= Exercise objective =
Give back the full listing exactly as it appears below.
━━━━━ Material to process ━━━━━
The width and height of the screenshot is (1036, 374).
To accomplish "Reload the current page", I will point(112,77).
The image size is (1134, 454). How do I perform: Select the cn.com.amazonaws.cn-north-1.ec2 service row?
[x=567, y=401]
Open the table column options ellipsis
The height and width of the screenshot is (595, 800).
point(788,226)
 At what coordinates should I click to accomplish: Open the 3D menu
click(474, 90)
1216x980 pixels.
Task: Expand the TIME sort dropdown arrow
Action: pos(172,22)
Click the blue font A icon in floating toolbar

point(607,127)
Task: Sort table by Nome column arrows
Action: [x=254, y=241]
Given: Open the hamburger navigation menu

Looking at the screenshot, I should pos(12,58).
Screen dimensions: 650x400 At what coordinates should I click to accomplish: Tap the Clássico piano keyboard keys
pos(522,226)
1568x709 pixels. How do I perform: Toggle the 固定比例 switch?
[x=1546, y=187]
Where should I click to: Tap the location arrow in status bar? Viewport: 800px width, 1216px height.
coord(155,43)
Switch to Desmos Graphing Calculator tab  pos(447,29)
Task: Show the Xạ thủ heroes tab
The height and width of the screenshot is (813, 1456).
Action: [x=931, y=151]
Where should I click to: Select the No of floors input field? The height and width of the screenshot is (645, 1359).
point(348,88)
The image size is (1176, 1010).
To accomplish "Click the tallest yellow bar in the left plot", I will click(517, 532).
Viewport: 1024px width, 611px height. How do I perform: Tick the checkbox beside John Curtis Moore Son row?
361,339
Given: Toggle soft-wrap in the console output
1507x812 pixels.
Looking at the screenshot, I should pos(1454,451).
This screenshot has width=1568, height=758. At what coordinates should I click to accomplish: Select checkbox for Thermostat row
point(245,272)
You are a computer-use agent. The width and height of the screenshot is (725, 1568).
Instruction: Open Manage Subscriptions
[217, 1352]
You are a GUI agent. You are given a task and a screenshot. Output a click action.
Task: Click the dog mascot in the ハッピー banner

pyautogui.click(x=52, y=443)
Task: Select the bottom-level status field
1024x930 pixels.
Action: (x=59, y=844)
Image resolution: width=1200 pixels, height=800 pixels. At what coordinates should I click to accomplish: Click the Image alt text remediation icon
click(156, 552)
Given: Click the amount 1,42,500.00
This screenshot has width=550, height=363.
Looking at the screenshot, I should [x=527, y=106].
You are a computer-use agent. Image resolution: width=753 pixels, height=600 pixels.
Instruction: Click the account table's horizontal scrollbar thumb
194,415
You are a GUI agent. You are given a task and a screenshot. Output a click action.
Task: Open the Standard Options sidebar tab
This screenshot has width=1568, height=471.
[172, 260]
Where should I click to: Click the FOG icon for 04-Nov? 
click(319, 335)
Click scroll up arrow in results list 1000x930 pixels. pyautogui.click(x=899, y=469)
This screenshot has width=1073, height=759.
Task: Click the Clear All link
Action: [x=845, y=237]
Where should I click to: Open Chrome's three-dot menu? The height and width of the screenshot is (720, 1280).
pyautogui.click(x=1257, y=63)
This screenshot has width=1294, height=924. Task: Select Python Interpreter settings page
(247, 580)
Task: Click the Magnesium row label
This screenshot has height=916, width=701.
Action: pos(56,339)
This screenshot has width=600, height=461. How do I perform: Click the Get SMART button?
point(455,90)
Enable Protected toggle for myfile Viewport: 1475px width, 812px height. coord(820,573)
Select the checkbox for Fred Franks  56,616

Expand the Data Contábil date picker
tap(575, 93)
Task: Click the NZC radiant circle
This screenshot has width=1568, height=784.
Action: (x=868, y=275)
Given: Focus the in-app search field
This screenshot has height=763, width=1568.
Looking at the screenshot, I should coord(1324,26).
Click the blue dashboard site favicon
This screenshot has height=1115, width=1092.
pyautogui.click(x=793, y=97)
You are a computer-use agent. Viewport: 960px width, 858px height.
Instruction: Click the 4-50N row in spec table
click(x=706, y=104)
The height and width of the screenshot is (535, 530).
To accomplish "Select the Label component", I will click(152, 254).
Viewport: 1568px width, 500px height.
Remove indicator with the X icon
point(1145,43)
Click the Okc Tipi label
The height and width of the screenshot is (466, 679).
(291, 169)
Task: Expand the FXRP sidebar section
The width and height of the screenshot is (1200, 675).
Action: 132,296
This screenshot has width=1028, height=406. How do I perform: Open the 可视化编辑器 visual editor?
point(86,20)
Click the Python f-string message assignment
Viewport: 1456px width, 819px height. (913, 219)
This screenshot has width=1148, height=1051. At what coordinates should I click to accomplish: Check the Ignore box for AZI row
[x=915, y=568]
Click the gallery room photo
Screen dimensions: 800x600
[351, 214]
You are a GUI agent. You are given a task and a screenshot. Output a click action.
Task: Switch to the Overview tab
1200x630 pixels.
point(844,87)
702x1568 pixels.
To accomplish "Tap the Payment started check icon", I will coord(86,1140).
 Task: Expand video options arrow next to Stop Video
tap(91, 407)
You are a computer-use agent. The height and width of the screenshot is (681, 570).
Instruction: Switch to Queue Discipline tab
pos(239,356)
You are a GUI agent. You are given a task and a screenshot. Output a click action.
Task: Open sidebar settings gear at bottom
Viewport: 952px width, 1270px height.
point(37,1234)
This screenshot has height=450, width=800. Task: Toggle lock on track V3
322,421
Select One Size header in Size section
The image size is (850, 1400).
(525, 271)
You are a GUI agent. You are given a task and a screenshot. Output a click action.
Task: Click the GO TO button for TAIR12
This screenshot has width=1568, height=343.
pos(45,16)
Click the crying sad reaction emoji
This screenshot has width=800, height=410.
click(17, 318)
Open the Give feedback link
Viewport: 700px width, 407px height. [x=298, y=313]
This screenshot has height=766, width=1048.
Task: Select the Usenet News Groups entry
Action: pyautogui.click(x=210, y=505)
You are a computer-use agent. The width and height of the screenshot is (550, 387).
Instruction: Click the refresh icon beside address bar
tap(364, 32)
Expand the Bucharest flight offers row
━━━━━
= The answer =
The width and height of the screenshot is (1036, 374).
To accomplish "Reload the current page", I will point(112,77).
The image size is (1134, 454). How do I perform: Select the cn.com.amazonaws.cn-north-1.ec2 service row?
[x=567, y=401]
Open the table column options ellipsis
The height and width of the screenshot is (595, 800).
point(788,226)
 At what coordinates should I click to accomplish: Open the 3D menu
click(474, 90)
1216x980 pixels.
Task: Expand the TIME sort dropdown arrow
Action: pos(172,22)
Click the blue font A icon in floating toolbar

point(607,127)
Task: Sort table by Nome column arrows
Action: [x=254, y=241]
Given: Open the hamburger navigation menu

Looking at the screenshot, I should pos(12,58).
Screen dimensions: 650x400 At what coordinates should I click to accomplish: Tap the Clássico piano keyboard keys
pos(522,226)
1568x709 pixels. How do I perform: Toggle the 固定比例 switch?
[x=1546, y=187]
Where should I click to: Tap the location arrow in status bar? Viewport: 800px width, 1216px height.
coord(155,43)
Switch to Desmos Graphing Calculator tab  pos(447,29)
Task: Show the Xạ thủ heroes tab
The height and width of the screenshot is (813, 1456).
Action: [x=931, y=151]
Where should I click to: Select the No of floors input field? The height and width of the screenshot is (645, 1359).
point(348,88)
The image size is (1176, 1010).
To accomplish "Click the tallest yellow bar in the left plot", I will click(517, 532).
Viewport: 1024px width, 611px height. How do I perform: Tick the checkbox beside John Curtis Moore Son row?
361,339
Given: Toggle soft-wrap in the console output
1507x812 pixels.
Looking at the screenshot, I should pos(1454,451).
This screenshot has width=1568, height=758. At what coordinates should I click to accomplish: Select checkbox for Thermostat row
point(245,272)
You are a computer-use agent. The width and height of the screenshot is (725, 1568).
Instruction: Open Manage Subscriptions
[217, 1352]
You are a GUI agent. You are given a task and a screenshot. Output a click action.
Task: Click the dog mascot in the ハッピー banner

pyautogui.click(x=52, y=443)
Task: Select the bottom-level status field
1024x930 pixels.
Action: (x=59, y=844)
Image resolution: width=1200 pixels, height=800 pixels. At what coordinates should I click to accomplish: Click the Image alt text remediation icon
click(156, 552)
Given: Click the amount 1,42,500.00
This screenshot has width=550, height=363.
Looking at the screenshot, I should [x=527, y=106].
You are a computer-use agent. Image resolution: width=753 pixels, height=600 pixels.
Instruction: Click the account table's horizontal scrollbar thumb
194,415
You are a GUI agent. You are given a task and a screenshot. Output a click action.
Task: Open the Standard Options sidebar tab
This screenshot has width=1568, height=471.
[172, 260]
Where should I click to: Click the FOG icon for 04-Nov? 
click(319, 335)
Click scroll up arrow in results list 1000x930 pixels. pyautogui.click(x=899, y=469)
This screenshot has width=1073, height=759.
Task: Click the Clear All link
Action: [x=845, y=237]
Where should I click to: Open Chrome's three-dot menu? The height and width of the screenshot is (720, 1280).
pyautogui.click(x=1257, y=63)
This screenshot has width=1294, height=924. Task: Select Python Interpreter settings page
(247, 580)
Task: Click the Magnesium row label
This screenshot has height=916, width=701.
Action: pos(56,339)
This screenshot has width=600, height=461. How do I perform: Click the Get SMART button?
point(455,90)
Enable Protected toggle for myfile Viewport: 1475px width, 812px height. coord(820,573)
Select the checkbox for Fred Franks  56,616

Expand the Data Contábil date picker
tap(575, 93)
Task: Click the NZC radiant circle
This screenshot has width=1568, height=784.
Action: (x=868, y=275)
Given: Focus the in-app search field
This screenshot has height=763, width=1568.
Looking at the screenshot, I should coord(1324,26).
Click the blue dashboard site favicon
This screenshot has height=1115, width=1092.
pyautogui.click(x=793, y=97)
You are a computer-use agent. Viewport: 960px width, 858px height.
Instruction: Click the 4-50N row in spec table
click(x=706, y=104)
The height and width of the screenshot is (535, 530).
To accomplish "Select the Label component", I will click(152, 254).
Viewport: 1568px width, 500px height.
Remove indicator with the X icon
point(1145,43)
Click the Okc Tipi label
The height and width of the screenshot is (466, 679).
(291, 169)
Task: Expand the FXRP sidebar section
The width and height of the screenshot is (1200, 675).
Action: 132,296
This screenshot has width=1028, height=406. How do I perform: Open the 可视化编辑器 visual editor?
point(86,20)
Click the Python f-string message assignment
Viewport: 1456px width, 819px height. (913, 219)
This screenshot has width=1148, height=1051. At what coordinates should I click to accomplish: Check the Ignore box for AZI row
[x=915, y=568]
Click the gallery room photo
Screen dimensions: 800x600
[351, 214]
You are a GUI agent. You are given a task and a screenshot. Output a click action.
Task: Switch to the Overview tab
1200x630 pixels.
point(844,87)
702x1568 pixels.
To accomplish "Tap the Payment started check icon", I will coord(86,1140).
 Task: Expand video options arrow next to Stop Video
tap(91, 407)
You are a computer-use agent. The height and width of the screenshot is (681, 570).
Instruction: Switch to Queue Discipline tab
pos(239,356)
You are a GUI agent. You are given a task and a screenshot. Output a click action.
Task: Open sidebar settings gear at bottom
Viewport: 952px width, 1270px height.
point(37,1234)
This screenshot has height=450, width=800. Task: Toggle lock on track V3
322,421
Select One Size header in Size section
The image size is (850, 1400).
(525, 271)
You are a GUI agent. You are given a task and a screenshot. Output a click action.
Task: Click the GO TO button for TAIR12
This screenshot has width=1568, height=343.
pos(45,16)
Click the crying sad reaction emoji
This screenshot has width=800, height=410.
click(17, 318)
Open the Give feedback link
Viewport: 700px width, 407px height. [x=298, y=313]
This screenshot has height=766, width=1048.
Task: Select the Usenet News Groups entry
Action: pyautogui.click(x=210, y=505)
You are a computer-use agent. The width and height of the screenshot is (550, 387).
Instruction: Click the refresh icon beside address bar
tap(364, 32)
Expand the Bucharest flight offers row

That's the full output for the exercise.